» GOAL OF THE EXERCISE: From the items below, reproduce character for character the lines running from the line with "Image resolution: width=800" to the line with "y-tick-label: 20 is", including both of those lines.

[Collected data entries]

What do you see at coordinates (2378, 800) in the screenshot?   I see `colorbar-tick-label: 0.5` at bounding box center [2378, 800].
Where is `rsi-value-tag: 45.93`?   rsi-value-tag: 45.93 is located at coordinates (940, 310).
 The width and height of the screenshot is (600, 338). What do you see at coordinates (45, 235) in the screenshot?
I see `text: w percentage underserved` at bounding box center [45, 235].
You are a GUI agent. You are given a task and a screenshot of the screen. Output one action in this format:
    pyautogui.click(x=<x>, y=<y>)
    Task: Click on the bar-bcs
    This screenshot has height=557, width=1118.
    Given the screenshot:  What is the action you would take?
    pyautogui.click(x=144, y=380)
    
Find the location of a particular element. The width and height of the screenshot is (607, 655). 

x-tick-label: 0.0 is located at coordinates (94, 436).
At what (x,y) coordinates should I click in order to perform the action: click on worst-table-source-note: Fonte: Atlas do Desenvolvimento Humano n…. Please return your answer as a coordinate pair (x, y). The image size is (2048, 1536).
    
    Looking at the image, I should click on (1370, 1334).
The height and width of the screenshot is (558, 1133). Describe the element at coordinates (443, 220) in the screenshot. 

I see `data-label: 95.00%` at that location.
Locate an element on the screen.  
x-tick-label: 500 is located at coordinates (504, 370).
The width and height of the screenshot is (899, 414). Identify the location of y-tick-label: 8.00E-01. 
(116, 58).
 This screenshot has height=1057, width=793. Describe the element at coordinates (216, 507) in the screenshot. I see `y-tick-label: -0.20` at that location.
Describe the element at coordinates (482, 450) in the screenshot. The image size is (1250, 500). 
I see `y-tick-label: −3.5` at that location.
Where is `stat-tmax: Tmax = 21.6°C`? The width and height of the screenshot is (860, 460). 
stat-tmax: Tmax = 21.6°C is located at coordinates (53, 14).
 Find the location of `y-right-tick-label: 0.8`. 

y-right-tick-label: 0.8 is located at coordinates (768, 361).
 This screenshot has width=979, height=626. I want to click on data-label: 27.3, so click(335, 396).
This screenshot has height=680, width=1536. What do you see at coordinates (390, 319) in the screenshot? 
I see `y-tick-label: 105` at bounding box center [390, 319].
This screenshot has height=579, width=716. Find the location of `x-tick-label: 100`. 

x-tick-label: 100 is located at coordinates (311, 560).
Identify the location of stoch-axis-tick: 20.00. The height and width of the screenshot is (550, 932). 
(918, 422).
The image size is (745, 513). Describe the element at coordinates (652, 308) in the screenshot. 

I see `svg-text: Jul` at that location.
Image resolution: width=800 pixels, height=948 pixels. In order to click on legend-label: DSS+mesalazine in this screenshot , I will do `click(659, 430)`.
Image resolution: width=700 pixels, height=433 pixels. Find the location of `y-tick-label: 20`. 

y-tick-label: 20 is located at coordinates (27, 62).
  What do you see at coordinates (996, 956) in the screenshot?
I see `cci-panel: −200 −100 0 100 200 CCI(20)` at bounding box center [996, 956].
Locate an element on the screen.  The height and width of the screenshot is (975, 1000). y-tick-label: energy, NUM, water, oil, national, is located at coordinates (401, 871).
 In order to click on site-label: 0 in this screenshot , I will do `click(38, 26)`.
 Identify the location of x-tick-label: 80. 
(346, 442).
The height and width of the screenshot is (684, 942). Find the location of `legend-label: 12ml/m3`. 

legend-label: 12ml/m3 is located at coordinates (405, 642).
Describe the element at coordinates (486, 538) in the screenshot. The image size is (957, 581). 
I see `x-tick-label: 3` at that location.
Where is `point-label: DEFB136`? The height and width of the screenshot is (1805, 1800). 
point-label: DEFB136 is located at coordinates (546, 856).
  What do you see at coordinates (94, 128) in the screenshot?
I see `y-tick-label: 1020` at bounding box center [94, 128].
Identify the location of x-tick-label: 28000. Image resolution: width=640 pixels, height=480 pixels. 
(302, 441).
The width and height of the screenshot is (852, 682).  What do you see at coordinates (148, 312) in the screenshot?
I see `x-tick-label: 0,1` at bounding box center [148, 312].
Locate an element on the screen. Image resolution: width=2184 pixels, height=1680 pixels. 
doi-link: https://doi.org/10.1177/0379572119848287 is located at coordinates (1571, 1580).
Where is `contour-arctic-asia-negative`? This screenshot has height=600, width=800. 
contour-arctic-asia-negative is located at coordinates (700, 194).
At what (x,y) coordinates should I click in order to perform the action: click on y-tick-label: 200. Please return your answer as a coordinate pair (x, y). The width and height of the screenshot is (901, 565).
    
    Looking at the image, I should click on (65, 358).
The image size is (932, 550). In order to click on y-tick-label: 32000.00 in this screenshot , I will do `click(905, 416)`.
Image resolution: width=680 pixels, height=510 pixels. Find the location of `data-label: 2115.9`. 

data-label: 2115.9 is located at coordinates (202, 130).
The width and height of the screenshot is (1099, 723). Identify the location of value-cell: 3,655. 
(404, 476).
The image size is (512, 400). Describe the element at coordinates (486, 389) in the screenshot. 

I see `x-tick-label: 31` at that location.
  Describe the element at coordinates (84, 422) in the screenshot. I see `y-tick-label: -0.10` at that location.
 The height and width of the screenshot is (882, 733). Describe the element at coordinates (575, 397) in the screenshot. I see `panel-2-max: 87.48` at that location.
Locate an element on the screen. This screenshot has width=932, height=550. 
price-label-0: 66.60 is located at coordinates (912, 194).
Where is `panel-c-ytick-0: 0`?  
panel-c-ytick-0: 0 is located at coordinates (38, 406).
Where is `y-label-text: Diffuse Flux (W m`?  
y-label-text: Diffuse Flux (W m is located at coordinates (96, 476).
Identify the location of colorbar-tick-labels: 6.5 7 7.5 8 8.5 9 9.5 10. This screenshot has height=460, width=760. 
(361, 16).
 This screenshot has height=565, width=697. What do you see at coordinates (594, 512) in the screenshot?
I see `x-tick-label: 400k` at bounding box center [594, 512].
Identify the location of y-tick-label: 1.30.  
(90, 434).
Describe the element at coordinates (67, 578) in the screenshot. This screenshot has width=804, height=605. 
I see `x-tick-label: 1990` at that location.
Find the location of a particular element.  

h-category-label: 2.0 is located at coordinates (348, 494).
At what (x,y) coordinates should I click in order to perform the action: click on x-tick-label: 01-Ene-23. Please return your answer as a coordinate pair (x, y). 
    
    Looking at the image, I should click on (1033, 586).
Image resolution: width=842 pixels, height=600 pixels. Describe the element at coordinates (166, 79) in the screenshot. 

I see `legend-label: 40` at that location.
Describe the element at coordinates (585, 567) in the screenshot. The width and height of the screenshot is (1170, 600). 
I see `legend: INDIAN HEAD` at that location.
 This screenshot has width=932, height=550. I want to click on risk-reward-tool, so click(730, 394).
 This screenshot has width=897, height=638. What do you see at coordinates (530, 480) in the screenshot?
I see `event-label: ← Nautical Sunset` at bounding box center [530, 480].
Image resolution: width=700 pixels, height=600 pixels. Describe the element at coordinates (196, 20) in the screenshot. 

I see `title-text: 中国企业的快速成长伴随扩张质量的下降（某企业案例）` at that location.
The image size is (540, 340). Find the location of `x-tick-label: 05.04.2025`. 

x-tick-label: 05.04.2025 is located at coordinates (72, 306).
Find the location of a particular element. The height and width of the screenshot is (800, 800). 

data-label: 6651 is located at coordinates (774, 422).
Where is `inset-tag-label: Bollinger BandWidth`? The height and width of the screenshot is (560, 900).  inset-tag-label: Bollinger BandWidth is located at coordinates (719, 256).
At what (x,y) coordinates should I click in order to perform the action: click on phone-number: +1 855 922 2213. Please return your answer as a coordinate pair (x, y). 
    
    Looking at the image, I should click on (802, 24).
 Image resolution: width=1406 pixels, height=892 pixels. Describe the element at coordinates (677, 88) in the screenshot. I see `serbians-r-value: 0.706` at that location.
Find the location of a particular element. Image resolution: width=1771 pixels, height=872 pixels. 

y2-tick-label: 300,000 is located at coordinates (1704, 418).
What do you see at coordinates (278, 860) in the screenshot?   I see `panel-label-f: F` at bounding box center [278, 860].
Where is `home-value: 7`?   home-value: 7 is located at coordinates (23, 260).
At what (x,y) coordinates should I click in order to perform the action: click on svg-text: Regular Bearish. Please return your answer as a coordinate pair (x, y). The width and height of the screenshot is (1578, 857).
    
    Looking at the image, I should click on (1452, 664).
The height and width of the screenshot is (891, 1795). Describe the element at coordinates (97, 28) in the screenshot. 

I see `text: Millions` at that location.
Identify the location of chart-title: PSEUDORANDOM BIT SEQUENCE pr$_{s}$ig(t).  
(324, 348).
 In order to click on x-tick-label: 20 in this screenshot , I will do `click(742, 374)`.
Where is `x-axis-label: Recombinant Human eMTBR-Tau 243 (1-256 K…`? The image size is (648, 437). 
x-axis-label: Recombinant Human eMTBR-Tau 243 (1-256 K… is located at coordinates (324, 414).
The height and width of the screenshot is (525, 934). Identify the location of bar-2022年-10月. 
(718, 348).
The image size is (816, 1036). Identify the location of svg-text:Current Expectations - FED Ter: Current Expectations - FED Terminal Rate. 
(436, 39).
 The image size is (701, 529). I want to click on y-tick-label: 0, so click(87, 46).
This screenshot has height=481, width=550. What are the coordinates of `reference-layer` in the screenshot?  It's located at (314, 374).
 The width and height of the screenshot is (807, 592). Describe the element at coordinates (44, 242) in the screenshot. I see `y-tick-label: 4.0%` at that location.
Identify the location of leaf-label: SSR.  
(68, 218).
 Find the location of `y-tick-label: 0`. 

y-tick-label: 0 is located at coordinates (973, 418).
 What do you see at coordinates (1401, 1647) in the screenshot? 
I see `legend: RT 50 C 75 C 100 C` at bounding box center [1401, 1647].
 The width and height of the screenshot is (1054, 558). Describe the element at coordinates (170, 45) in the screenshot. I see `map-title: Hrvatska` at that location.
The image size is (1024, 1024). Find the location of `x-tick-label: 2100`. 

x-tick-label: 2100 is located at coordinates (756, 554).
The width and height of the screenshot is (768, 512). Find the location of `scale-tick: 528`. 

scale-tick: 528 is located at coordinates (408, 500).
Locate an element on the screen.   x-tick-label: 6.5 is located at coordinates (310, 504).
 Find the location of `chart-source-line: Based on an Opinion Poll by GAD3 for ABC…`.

» TASK ANSWER:
Image resolution: width=800 pixels, height=948 pixels. In order to click on legend-label: DSS+mesalazine in this screenshot , I will do `click(659, 430)`.
Image resolution: width=700 pixels, height=433 pixels. Find the location of `y-tick-label: 20`. 

y-tick-label: 20 is located at coordinates (27, 62).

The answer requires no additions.